Juegos con tiza en las calles de Prospect Place, Brooklyn, 1950. Fotografía de Arthur Leipzig. Universidad de Yale, fondos fotográficos a disposición libre del público.
Por José Antonio Blasco, Carlos Martínez-Arrarás y Carlos Lahoz *
La relación entre la ciudad y los niños, que en otros tiempos fue muy intensa gracias al juego infantil que ejerció como motivo conductor, se encuentra actualmente en estado crítico. Las siguientes líneas son una reivindicación para que nuestras urbes consideren en su diseño las necesidades de sus más pequeños ciudadanos.

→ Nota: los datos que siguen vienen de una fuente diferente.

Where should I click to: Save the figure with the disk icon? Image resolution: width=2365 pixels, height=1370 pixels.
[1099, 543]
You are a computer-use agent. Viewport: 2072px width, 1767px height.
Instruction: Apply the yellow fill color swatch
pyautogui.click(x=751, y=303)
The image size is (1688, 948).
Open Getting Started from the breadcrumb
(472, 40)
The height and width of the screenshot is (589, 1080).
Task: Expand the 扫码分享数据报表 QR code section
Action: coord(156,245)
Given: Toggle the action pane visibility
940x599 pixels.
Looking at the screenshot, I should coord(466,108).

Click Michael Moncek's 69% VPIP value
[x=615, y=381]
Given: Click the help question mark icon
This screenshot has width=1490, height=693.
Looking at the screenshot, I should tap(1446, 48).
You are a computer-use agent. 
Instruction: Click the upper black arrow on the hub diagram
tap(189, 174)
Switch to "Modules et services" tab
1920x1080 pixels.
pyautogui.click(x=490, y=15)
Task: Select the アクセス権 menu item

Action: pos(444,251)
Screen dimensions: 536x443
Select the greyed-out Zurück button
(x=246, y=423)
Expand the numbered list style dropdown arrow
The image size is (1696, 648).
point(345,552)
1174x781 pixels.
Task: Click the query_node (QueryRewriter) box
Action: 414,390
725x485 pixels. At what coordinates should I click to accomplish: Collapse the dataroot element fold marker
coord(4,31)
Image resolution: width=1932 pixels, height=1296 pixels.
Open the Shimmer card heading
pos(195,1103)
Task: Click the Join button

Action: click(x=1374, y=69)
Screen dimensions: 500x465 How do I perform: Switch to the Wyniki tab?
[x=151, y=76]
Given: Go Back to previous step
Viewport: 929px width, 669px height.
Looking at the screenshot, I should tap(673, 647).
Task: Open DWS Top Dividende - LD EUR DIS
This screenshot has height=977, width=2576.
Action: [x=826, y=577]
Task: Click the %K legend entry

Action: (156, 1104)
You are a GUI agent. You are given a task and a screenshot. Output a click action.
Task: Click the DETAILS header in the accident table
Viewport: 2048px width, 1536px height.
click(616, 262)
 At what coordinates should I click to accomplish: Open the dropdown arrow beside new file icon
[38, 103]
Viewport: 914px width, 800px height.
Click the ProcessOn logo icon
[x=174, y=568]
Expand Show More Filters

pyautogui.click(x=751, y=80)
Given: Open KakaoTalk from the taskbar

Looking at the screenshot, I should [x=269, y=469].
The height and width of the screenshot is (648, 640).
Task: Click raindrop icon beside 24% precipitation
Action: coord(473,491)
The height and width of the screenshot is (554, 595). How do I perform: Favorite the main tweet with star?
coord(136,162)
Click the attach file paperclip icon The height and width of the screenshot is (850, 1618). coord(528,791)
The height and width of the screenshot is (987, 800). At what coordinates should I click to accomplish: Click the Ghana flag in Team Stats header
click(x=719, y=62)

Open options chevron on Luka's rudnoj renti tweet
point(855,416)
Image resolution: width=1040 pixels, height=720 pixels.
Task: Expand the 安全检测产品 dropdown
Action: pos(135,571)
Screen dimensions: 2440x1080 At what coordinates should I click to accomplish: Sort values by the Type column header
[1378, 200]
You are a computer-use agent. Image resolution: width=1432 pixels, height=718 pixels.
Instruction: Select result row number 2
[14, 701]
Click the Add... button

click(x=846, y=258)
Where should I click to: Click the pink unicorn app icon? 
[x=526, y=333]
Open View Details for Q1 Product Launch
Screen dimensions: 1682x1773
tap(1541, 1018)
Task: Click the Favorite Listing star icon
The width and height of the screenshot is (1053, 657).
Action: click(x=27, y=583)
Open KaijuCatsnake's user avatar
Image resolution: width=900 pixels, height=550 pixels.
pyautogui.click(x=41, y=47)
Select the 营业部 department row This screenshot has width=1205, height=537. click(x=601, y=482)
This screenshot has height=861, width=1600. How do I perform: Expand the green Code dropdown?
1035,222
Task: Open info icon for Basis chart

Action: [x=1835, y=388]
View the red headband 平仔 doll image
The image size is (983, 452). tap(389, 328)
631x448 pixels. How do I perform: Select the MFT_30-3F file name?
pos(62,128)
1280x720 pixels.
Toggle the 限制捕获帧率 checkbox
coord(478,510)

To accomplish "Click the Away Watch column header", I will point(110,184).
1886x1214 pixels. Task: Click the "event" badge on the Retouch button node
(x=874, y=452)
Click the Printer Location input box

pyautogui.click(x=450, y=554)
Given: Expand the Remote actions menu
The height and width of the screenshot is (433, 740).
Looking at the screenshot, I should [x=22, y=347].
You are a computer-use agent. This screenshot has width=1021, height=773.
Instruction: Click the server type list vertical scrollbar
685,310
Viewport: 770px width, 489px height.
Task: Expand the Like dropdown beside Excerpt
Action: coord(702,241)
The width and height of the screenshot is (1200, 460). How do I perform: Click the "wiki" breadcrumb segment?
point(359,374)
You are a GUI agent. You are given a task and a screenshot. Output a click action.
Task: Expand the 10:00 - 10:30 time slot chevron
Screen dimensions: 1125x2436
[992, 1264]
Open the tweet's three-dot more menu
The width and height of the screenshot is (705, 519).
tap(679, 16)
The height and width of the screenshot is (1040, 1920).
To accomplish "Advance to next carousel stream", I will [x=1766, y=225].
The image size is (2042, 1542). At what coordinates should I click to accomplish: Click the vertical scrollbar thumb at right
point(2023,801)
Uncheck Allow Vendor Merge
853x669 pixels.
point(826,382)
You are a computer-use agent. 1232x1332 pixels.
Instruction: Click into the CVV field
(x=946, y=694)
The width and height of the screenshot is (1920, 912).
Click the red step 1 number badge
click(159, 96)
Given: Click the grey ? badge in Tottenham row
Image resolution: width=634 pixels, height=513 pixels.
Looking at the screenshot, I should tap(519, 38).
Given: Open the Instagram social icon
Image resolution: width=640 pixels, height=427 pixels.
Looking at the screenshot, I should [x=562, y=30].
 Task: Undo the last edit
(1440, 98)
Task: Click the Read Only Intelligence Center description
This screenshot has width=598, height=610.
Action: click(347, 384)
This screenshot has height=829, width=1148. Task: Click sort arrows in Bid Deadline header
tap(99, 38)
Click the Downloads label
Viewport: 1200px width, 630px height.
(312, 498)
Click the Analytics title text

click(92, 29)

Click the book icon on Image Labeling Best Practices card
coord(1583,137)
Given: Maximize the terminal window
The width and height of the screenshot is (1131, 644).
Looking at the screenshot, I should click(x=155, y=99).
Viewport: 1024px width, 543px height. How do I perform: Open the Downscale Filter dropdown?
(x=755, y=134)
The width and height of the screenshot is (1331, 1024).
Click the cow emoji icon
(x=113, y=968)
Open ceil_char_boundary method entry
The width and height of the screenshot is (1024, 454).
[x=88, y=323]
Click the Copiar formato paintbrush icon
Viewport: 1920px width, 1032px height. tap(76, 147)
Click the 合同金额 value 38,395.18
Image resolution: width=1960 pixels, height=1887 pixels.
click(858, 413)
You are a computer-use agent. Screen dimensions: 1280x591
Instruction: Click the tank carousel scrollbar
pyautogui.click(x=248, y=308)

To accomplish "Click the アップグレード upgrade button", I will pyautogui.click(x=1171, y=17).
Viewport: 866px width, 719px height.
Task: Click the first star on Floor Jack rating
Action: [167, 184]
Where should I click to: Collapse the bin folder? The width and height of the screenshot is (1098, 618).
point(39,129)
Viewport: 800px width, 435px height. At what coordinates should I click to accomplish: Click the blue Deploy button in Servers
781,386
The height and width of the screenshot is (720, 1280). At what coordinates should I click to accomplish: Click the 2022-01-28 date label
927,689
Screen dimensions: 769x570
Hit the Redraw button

El juego es una actividad imprescindible para el ser humano y que resulta fundamental durante su infancia. Para los pequeños, es una dedicación placentera y divertida con la que, inconscientemente, cumplen una misión sociabilizadora trascendental, ya que, bajo su apariencia inocua, el juego constituye un aprendizaje esencial, una simulación por la que los niños van adquiriendo conciencia del mundo que les rodea. El juego es una interpretación sobre comportamientos, que educa y prepara a los futuros ciudadanos, experimentando reglas y límites, aprendiendo a cooperar, a plantear estrategias, a ganar y a perder, a descubrir vocaciones y recrear profesiones, etc. Y en estas prácticas, el espacio urbano ha sido un escenario primordial.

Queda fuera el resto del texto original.